I’m not sure about the case here, but some trust funds require that the beneficiary file an application before funds can be cleared to be withdrawn. A judge may get involved when there’s a dispute or even as a standard procedure in some states.
Now it appears that for some reason the client is not consulting an independent financial planner; perhaps the client’s not savvy enough or the bank or your friend has persuaded the client to use the “knowledgeable financial planner” that they can recommend a.k.a YOU. If that’s the case, your friend or the bank he works for MAY BE ”working around” the legal requirement by hiring you on behalf of the client to validate the price of the annuity which may NOT be the only “intent” of the judge’s order.
Further if the bank has any vested interest in the annuity business, you must definitely disclose that you are being paid by the bank for validating the price of the annuity to the client (my recommendation is you should disclose it anyway).
There’s still the issue of the suitability of the investment which has not been judged in the context of the client’s total portfolio and objectives and constraints. Presumably you do not have access to such information - you may not even be speaking to the client directly.

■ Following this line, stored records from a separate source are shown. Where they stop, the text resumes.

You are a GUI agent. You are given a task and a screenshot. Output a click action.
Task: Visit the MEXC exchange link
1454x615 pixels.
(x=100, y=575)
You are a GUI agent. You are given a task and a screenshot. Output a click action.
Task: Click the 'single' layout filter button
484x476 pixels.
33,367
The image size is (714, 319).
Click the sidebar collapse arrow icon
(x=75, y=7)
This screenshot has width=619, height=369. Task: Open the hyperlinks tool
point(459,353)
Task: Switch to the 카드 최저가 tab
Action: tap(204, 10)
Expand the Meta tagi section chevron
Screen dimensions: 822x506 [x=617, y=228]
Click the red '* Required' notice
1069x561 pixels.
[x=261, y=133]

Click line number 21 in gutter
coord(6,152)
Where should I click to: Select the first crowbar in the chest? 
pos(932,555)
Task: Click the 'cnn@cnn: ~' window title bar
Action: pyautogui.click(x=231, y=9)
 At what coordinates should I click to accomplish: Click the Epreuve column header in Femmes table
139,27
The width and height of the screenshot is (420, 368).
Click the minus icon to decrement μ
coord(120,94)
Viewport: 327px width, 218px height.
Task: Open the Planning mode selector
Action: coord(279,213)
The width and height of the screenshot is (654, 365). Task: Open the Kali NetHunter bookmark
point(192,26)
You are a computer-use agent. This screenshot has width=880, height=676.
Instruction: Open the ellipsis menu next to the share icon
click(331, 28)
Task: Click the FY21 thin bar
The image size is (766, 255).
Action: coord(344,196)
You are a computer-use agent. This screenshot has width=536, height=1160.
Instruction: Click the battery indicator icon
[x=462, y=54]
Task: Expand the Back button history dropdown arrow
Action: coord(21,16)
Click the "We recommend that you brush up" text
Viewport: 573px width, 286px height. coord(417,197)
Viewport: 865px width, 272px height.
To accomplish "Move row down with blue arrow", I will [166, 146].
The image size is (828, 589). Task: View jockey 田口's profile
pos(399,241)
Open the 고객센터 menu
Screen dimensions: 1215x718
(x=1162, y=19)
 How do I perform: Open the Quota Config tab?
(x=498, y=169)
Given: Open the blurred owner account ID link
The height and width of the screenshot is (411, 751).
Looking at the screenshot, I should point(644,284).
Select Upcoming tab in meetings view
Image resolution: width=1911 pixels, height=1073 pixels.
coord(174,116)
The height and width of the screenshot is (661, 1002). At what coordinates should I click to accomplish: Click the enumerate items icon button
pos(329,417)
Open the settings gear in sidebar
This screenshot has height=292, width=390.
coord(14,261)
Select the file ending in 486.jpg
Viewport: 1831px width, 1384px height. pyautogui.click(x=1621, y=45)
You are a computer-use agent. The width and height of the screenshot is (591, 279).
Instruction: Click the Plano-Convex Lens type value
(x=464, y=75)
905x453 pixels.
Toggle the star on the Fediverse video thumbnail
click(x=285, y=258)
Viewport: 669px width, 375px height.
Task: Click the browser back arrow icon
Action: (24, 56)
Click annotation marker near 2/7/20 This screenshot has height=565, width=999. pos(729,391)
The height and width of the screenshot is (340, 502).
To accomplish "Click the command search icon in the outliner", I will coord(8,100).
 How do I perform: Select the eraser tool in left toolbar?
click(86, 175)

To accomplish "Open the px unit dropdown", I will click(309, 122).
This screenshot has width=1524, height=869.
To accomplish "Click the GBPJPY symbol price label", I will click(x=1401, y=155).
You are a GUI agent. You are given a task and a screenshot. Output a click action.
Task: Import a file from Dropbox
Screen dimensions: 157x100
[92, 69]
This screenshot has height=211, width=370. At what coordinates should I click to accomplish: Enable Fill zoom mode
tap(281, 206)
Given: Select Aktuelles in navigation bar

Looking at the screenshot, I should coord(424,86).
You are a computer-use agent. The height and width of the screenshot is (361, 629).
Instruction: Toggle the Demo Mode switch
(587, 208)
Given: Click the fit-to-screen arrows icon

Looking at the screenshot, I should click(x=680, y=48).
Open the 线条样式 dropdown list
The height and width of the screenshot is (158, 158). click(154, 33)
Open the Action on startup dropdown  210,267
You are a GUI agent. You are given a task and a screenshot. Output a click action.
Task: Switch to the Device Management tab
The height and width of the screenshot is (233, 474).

Who is supposed to judge the suitability of the investment? Most likely the client’s financial planner. But the client doesn’t have one (this seemed like a logical assumption - correct me if I’m wrong). This means the bank is using your name to “work around” the legal requirement, they are using your name as a proxy for the “financial planner” of the client who’s intended to advise not just on the present value of the annuity but on the suitablility of the investement. Seems like a very slippery slope to me.
Sorry I don’t mean to be negative - for all I know the product’s great, it all works out well and the client is happy but what if it DOESN’T?
Remember that your name is on the line and the client’s money is on the line.